It used to take freshly made coffee and cookies and a ‘For Sale’ listing to market a house.

But if you are selling a home to high rollers, you’re going to need far more than that.

That’s according to Alexander Ali. He’s founder of a PR and marketing company called “The Society Group,” a member of a group described by Forbes as the “millennials marketing homes like Hollywood movies.”

“We choose to connect influencers and leverage influencers for our social campaigns and our PR campaigns,” says Ali, who came to LA from Portland to try acting and now applies his “love of arts and theater to real estate.”

DnA met Ali while researching two huge new houses, The One in Bel Air and The New Castle in Malibu, for our series “This is Home in LA.”


Alexander Ali, left, and developer Nile Niami at The Enchanted Woods.

Ali created the buzz for both. The developers Nile Niami at The One, and Scott Gillen in Malibu, are among his main clients.

Other accounts include Sundance Ranch in Malibu, “the Palazetto in Italy which was a 16th century mansion that we've decided to auction off for Bitcoin. . . and currently the Endless Summer penthouse in Santa Monica.”


Alexander Ali and his sister Adria Ali pose in the “Bitcoin bathtub” at The Enchanted Woods

The Endless Summer Insta-Penthouse will be a Mad Men-themed party that’s taking place Saturday in a 1963 building designed by A. Quincy Jones. The penthouse is now owned by celebrity dermatologist Howard Murad. He’s the one who preaches the skincare philosophy of “Cellular Water.”

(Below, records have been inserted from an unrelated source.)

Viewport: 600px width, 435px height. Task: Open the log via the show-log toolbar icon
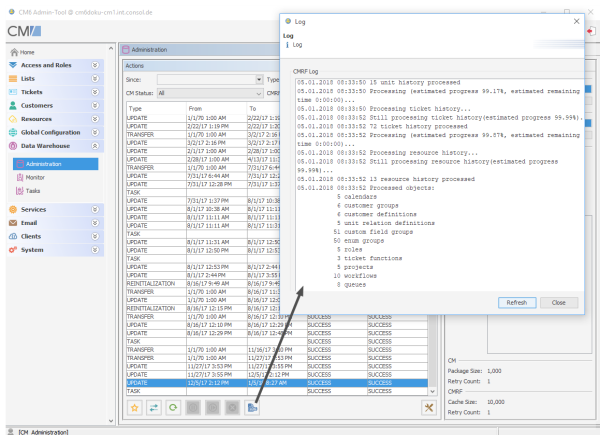253,408
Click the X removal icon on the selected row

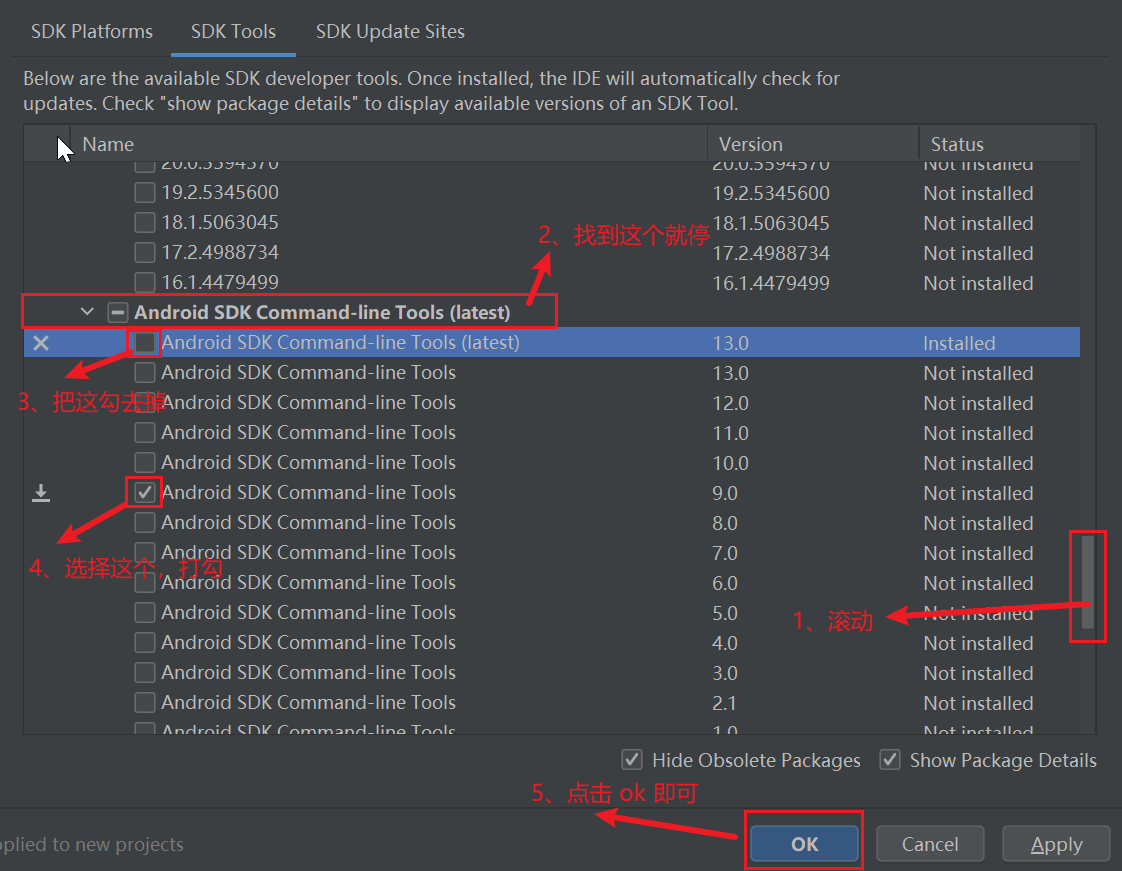(x=41, y=343)
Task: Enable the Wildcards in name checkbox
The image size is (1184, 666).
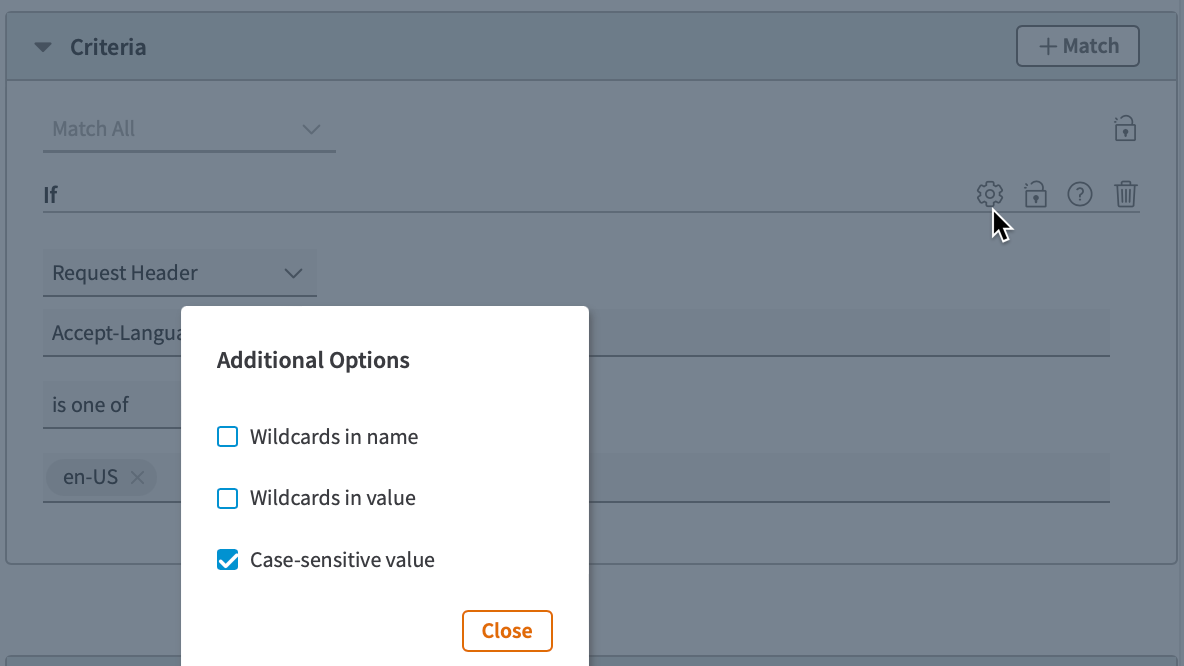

The party builds on a previous campaign Ali worked on called The Enchanted Woods.

To generate interest in a $15 million house built by ANR Signature Collection, “we took the entire home and we turned it into an Instagram Museum, with rooms like a pillow fight room, a golden tub you got in and had a Scrooge McDuck moment, an LED dance floor on the roof and even a marijuana room with real marijuana that you could smoke at the open house, because it was legal. And the New York Times came and they profiled that, and that really set the trend.”


Alexander Ali, left, and DnA producer Avishay Artsy at The New Castle in Malibu. Photo by Frances Anderton.

 DnA wanted to learn more about this trend in real estate in Los Angeles. What is the point of getting thousands of people to chatter about a house that most of them can’t afford? And does it help sell houses?

Ali has the answers.


View from the penthouse of an A. Quincy Jones designed building in Santa Monica that will be transformed into The Endless Summer Insta-Penthouse party.

He talks about the thinking behind his provocative video for Opus, featuring gold-painted girls writhing around the sleek Modernist home -- “we wanted it to be like David Lynch meets Beyonce” -- why it does not matter if the house doesn’t sell; and he teases his next blockbuster house-marketing event, which may or may not feature goat yoga.  

“I want to give people an experience that even if they don't buy the house they remember that night. . . and that's why I get up in the morning. So even if it's goat yoga, as long as it makes people happy.”